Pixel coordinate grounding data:
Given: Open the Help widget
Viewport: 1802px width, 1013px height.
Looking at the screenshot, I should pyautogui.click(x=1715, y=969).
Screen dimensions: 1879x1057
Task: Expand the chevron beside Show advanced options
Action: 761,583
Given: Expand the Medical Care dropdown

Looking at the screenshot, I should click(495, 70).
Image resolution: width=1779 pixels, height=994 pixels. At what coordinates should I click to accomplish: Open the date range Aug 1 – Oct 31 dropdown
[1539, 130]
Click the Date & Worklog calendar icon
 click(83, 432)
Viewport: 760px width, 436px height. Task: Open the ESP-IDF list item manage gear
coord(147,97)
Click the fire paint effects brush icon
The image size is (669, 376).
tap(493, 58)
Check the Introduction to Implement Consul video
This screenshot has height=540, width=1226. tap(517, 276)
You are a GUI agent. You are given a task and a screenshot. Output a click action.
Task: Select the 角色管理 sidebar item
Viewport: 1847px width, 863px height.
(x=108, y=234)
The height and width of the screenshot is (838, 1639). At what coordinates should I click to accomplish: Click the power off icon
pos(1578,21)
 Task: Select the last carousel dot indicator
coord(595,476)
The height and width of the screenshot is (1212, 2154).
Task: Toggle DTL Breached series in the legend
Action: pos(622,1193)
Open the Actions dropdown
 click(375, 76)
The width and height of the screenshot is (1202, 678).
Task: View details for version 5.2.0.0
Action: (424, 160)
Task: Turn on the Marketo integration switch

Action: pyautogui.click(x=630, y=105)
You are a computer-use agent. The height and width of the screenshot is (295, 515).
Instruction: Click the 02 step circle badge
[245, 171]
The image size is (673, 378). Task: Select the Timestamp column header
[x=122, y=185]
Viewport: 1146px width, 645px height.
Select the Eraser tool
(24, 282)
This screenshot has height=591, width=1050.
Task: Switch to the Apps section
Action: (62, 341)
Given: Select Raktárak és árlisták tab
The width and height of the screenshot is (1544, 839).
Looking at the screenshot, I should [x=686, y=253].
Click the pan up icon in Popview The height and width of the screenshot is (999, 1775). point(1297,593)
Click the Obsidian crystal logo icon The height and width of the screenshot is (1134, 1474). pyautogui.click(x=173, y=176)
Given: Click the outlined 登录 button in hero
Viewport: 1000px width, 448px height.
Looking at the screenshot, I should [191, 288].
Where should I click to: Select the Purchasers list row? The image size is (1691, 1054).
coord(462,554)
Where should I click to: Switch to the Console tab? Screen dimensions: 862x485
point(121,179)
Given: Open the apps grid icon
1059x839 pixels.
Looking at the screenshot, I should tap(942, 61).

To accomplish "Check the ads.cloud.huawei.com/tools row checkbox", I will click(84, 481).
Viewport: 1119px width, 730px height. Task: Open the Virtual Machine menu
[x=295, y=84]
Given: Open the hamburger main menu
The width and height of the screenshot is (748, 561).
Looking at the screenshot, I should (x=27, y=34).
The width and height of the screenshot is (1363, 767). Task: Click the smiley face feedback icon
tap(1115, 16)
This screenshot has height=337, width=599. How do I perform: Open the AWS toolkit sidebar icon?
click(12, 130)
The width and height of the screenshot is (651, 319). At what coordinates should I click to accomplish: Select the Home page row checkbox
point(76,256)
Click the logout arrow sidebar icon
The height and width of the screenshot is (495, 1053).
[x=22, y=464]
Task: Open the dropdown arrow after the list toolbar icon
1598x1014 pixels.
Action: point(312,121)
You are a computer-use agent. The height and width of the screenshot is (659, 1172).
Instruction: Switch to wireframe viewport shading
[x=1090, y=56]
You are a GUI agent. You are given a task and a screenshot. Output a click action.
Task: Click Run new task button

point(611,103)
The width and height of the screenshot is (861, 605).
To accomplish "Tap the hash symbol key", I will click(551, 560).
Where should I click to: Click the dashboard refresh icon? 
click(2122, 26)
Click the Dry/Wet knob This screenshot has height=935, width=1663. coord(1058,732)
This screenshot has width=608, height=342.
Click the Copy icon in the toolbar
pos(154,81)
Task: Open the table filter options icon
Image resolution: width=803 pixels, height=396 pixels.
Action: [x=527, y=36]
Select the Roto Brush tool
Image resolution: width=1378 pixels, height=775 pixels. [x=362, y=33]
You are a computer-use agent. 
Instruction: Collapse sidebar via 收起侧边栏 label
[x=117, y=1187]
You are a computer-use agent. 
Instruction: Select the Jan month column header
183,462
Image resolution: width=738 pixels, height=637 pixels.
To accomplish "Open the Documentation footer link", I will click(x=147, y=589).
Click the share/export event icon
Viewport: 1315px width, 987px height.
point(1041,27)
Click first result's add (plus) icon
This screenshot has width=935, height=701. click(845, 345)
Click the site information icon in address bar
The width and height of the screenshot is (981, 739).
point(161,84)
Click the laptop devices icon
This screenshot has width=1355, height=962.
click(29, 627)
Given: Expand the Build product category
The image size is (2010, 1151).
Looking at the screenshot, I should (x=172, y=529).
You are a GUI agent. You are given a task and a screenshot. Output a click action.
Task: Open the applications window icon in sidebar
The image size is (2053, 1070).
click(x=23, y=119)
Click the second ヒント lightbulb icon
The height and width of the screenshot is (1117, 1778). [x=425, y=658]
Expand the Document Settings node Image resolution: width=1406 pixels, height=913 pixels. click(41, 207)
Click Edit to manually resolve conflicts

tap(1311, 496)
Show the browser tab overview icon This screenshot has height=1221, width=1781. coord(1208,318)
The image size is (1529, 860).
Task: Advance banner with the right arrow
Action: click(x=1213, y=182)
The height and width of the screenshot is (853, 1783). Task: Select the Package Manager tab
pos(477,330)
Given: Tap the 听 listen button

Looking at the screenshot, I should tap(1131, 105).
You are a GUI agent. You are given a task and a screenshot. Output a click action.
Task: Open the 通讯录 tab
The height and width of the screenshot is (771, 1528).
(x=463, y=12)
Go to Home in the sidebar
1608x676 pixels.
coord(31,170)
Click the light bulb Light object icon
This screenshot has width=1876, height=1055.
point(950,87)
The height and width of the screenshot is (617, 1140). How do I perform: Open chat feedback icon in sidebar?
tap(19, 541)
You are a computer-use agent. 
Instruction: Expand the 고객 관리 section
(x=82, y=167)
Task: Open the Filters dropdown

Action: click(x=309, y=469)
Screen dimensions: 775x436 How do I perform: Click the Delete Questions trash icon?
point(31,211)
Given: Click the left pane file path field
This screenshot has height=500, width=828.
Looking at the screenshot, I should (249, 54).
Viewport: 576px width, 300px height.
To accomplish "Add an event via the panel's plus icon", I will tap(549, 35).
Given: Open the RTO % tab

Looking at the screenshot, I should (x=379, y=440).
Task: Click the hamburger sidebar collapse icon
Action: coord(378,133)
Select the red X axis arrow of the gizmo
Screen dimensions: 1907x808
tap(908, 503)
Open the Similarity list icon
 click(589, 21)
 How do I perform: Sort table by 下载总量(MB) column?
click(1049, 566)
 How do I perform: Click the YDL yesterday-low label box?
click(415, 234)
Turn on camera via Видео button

**WHAT IS NEEDED**
Write out the lines above exactly, but only from the one containing "This screenshot has height=500, width=828." through the last one.

**ANSWER BOX**
This screenshot has height=500, width=828.
Looking at the screenshot, I should (249, 54).
Viewport: 576px width, 300px height.
To accomplish "Add an event via the panel's plus icon", I will tap(549, 35).
Given: Open the RTO % tab

Looking at the screenshot, I should (x=379, y=440).
Task: Click the hamburger sidebar collapse icon
Action: coord(378,133)
Select the red X axis arrow of the gizmo
Screen dimensions: 1907x808
tap(908, 503)
Open the Similarity list icon
 click(589, 21)
 How do I perform: Sort table by 下载总量(MB) column?
click(1049, 566)
 How do I perform: Click the YDL yesterday-low label box?
click(415, 234)
Turn on camera via Видео button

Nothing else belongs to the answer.